### Task statement
Retyping should cover only the lines from the one containing "Select the Palma 2,43 € price" through the final line of the records, with pictures omitted.

+ + + +

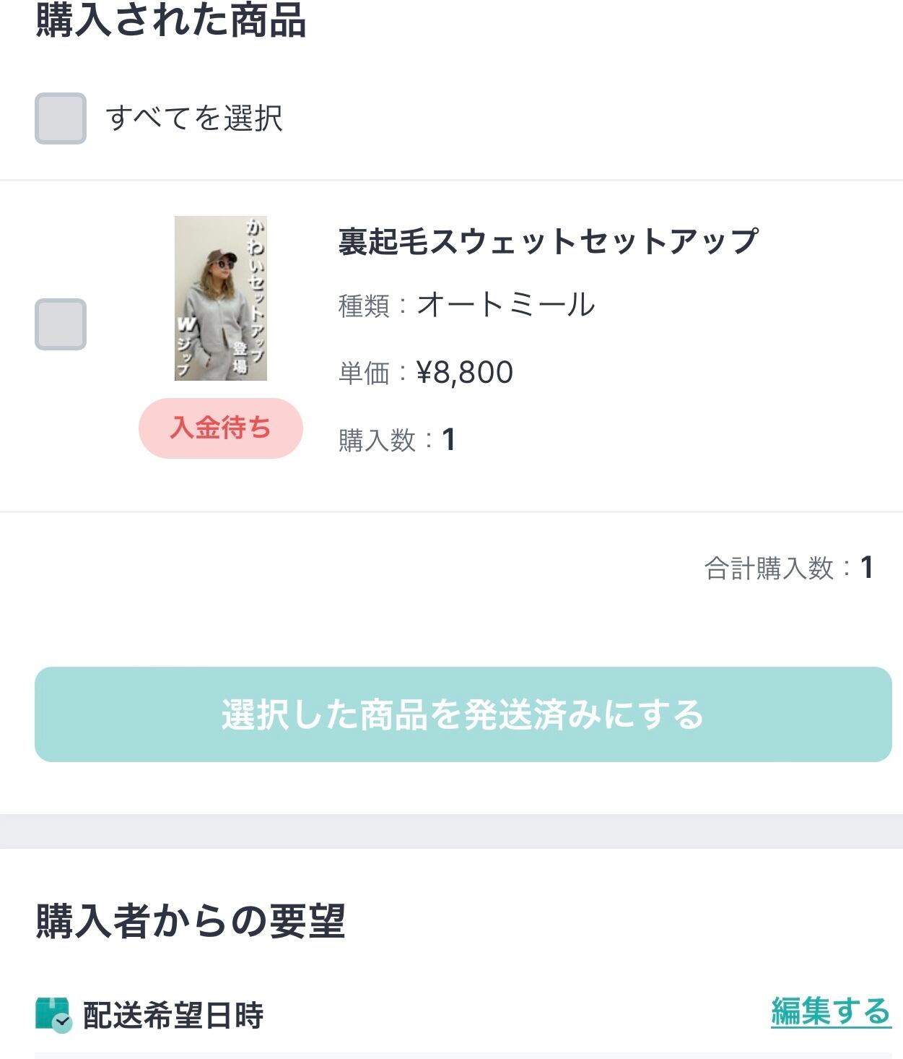Viewport: 903px width, 1059px height.
Task: Click the 配送希望日時 label
Action: 173,1016
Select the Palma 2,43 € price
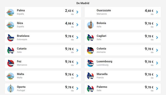The width and height of the screenshot is (166, 95). pyautogui.click(x=69, y=10)
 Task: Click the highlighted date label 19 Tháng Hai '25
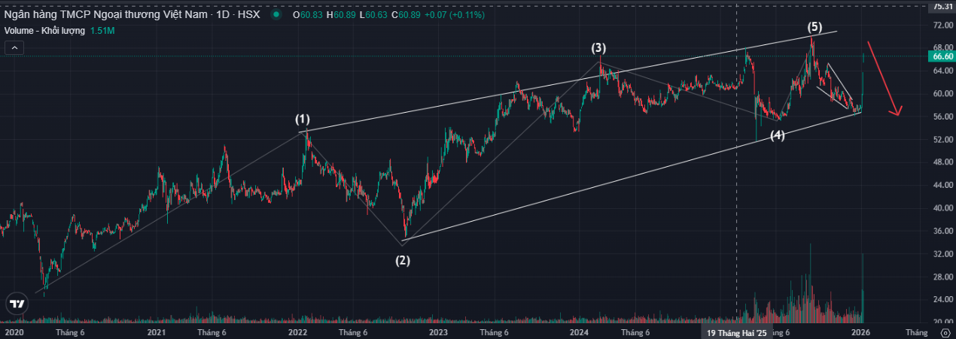click(737, 331)
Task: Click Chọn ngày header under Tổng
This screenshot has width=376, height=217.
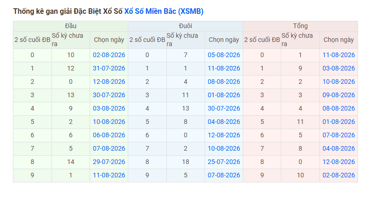Action: coord(339,40)
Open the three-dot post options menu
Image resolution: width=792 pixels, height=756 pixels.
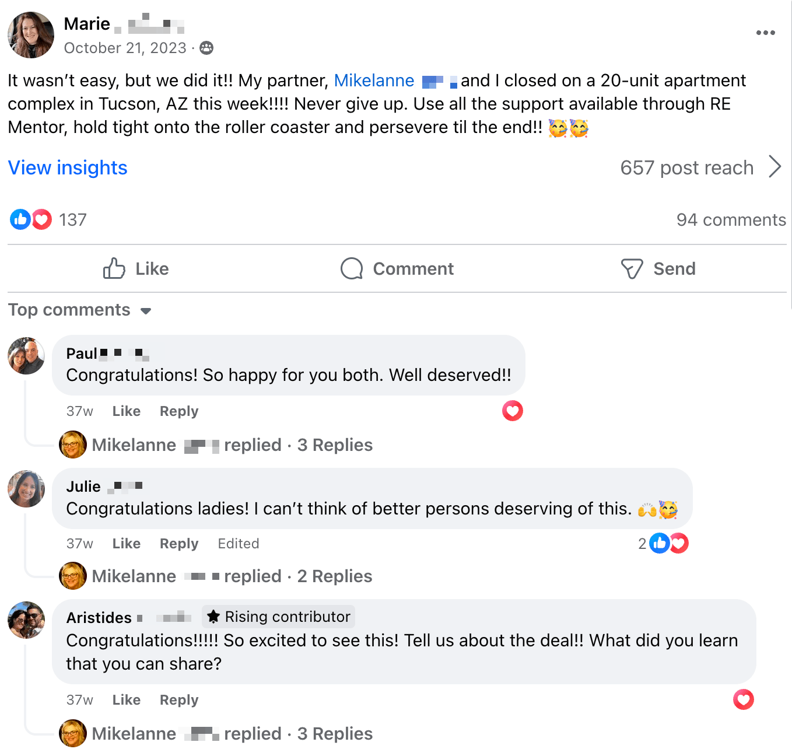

+ + + +

### Output
Select the Palma 2,43 € price
The width and height of the screenshot is (166, 95). pyautogui.click(x=69, y=10)
 Task: Click the highlighted date label 19 Tháng Hai '25
click(737, 331)
Task: Click Chọn ngày header under Tổng
This screenshot has width=376, height=217.
Action: coord(339,40)
Open the three-dot post options menu
Image resolution: width=792 pixels, height=756 pixels.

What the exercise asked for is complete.